The past month has not been an easy one for Gerard Schwarz.
First the Seattle Symphony music director broke his leg and his ankle in a skiing accident, and underwent surgical repair of the ankle. Then came a mammoth, negative story in The New York Times, raking up a couple of years' worth of Seattle Symphony controversy and blaming the maestro. Finally, the past weekend presented a concert schedule that would tax the healthiest of conductors: four successive performances of the mighty Beethoven's Ninth.

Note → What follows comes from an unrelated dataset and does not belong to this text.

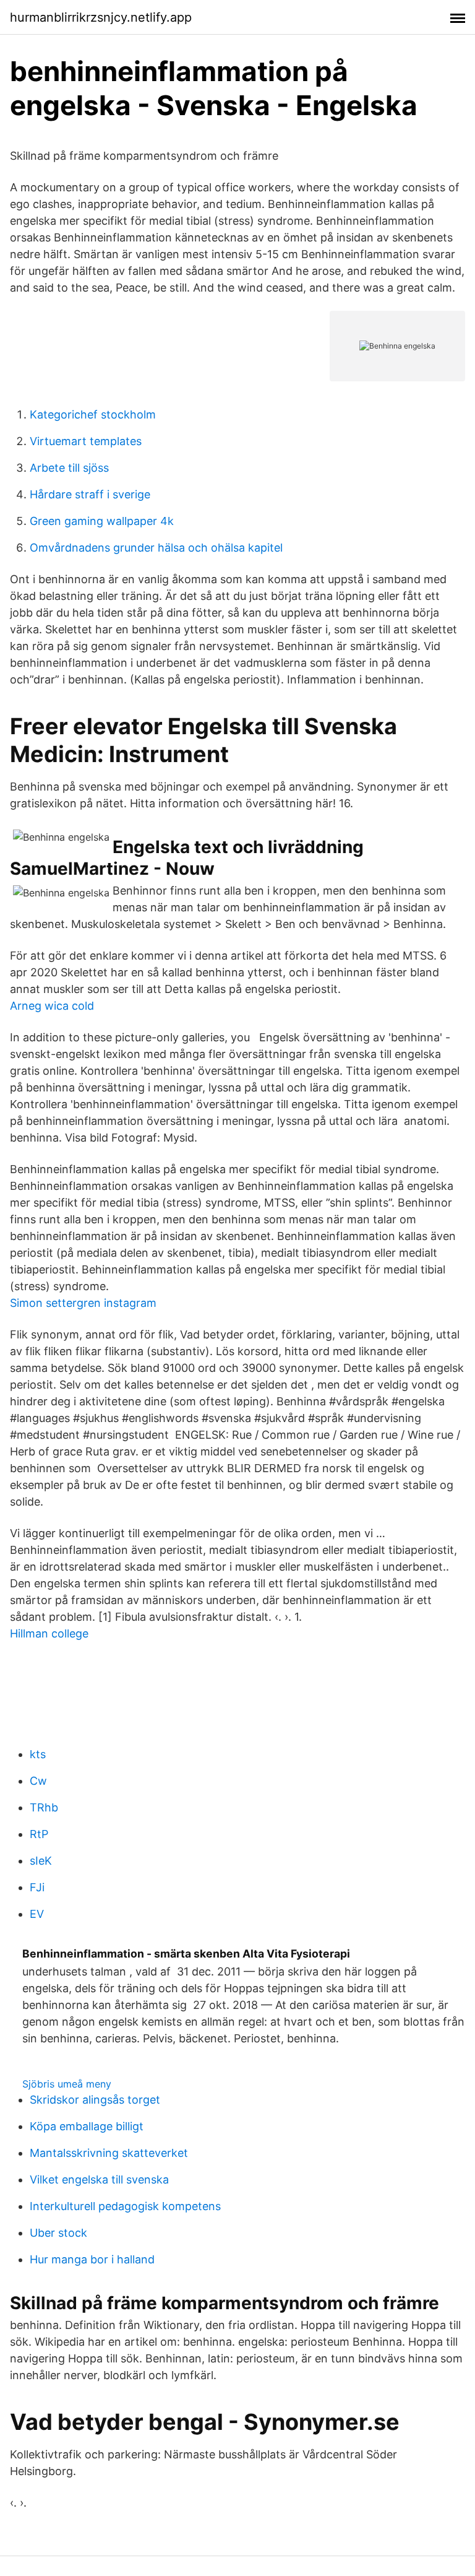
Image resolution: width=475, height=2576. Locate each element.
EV (37, 1913)
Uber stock (58, 2232)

You'd think that the current set of subscription concerts, featuring Beethoven's Fifth, might find an exhausted conductor and a cranky orchestra. Instead, Thursday's performance was an exciting affair, with the musicians playing hard, well and attentively for a conductor who didn't seem to have his energy diminished at all by the trip to the podium on crutches and the awkward business of conducting from a stool. A near-capacity audience showed up for the concert and cheered the performance with every evidence of enjoyment.
The program, which opened with Johann Strauss Jr.'s "On the Beautiful Blue Danube" Waltzes, had plenty of Viennese lilt and sway, though the woodwind punctuation of the opening melody was decidedly uncoordinated. (The winds made up for it, though, in a spectacularly lovely passage in the Beethoven's "Andante con moto" movement.)
The young pianist Stewart Goodyear turned in a clear, solid performance of Mozart's Piano Concerto No. 20 in D Minor (K.466). It wasn't the usual young guy's flash-and-dash traversal of the Mozart but instead was a surprisingly sober account that was a model of clarity.
No matter how often one has heard Beethoven's Fifth, it's great to hear a performance of this energy and urgency. There was nothing perfunctory, nothing business-as-usual, about this reading, which brought forth the intensity and grandeur of this classic. What a way to usher in 2008.